Si recorremos la fotografía desde la escoba hasta la lauda, pasamos de la rhopografía a la escatología a lo largo de un eje diagonal que desemboca en un objeto sagrado – un cáliz cóncavo que evoca el “gran espejo cóncavo” del cielo – un objeto central tanto en el diseño de la lauda como en la fotografía. Vemos cómo los ángeles señalan con sus dedos índices ese objeto, que no es otro que el calix salutis perpetuae (el cáliz de la salvación eterna) del Canon de la Misa, garantía de la promesa contenida en el evangelio de San Juan 6,54: “El que come mi carne y bebe mi sangre tiene vida eterna, y yo le resucitaré en el último día”. Esa es la promesa que se cumple al otro lado de la lauda donde se representa el cuerpo resucitado de Alfonso. Podemos decir que, tanto en la obra de arte como en la fotografía, el cáliz es un vórtice gravitatorio que engulle el espacio-tiempo a su alrededor: el tiempo de la naturaleza, el tiempo de la vida, el tiempo del arte, el tiempo de la historia y el tiempo de la escatología.
Si, como hemos visto, esta fotografía, que nunca fue publicada por Porter, registra la inserción fenomenológica de la losa de mármol en el mundo, también constituye el preludio de su inscripción en el canon de la escultura románica y la historiografía medieval ya que fue durante esa visita al cementerio de Sahagún en 1925 cuando Porter realizaría las otras fotografías que publicó en su artículo del Art Bulletin por el que se daría conocer esta obra a la comunidad internacional.

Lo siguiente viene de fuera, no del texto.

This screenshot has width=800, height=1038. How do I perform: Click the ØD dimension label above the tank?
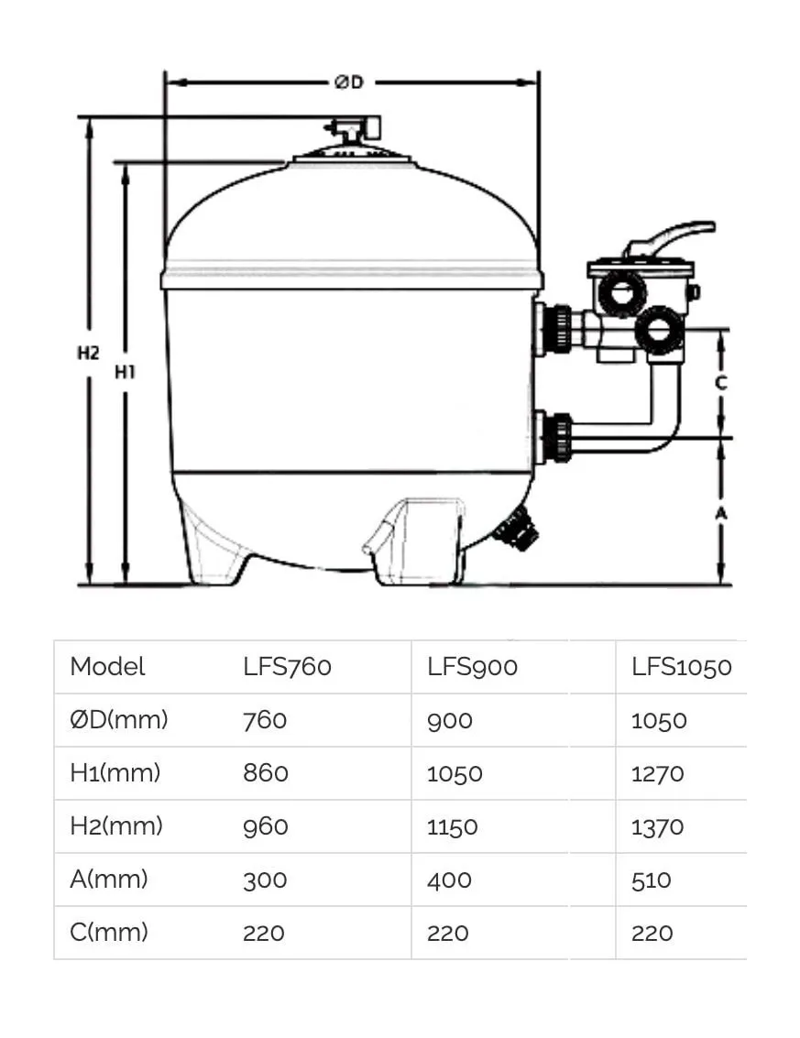(x=349, y=82)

La principal fotografía que eligió para esa publicación ocupa verticalmente una página completa de la revista, ofreciendo un punto de vista en contra picado de la lauda con la cámara situada en una posición elevada como si fuera el sol o la luna iluminando la obra -sus rayos haciéndose visibles en la superficie marmórea a través de las ondulaciones del firmamento esculpido en ella. La cámara, y nosotros como espectadores, habitamos ese centro magnético hacia el que gravitan todas las figuras, creando la ilusión de que asistimos a almas que surgen de las entrañas de la tierra y se hacen progresivamente visibles a medida que atraviesan la superficie de mármol, permitiéndonos ver momentáneamente sus contornos como si fueran acreciones de la piedra, justo antes de que continúen flotando en su movimiento ascendente más allá de los límites pétreos de la obra, un efecto que se ve reforzado por el brillante detalle del escultor de hacer que el pie izquierdo de Alfonso traspase el borde exterior del firmamento esculpido.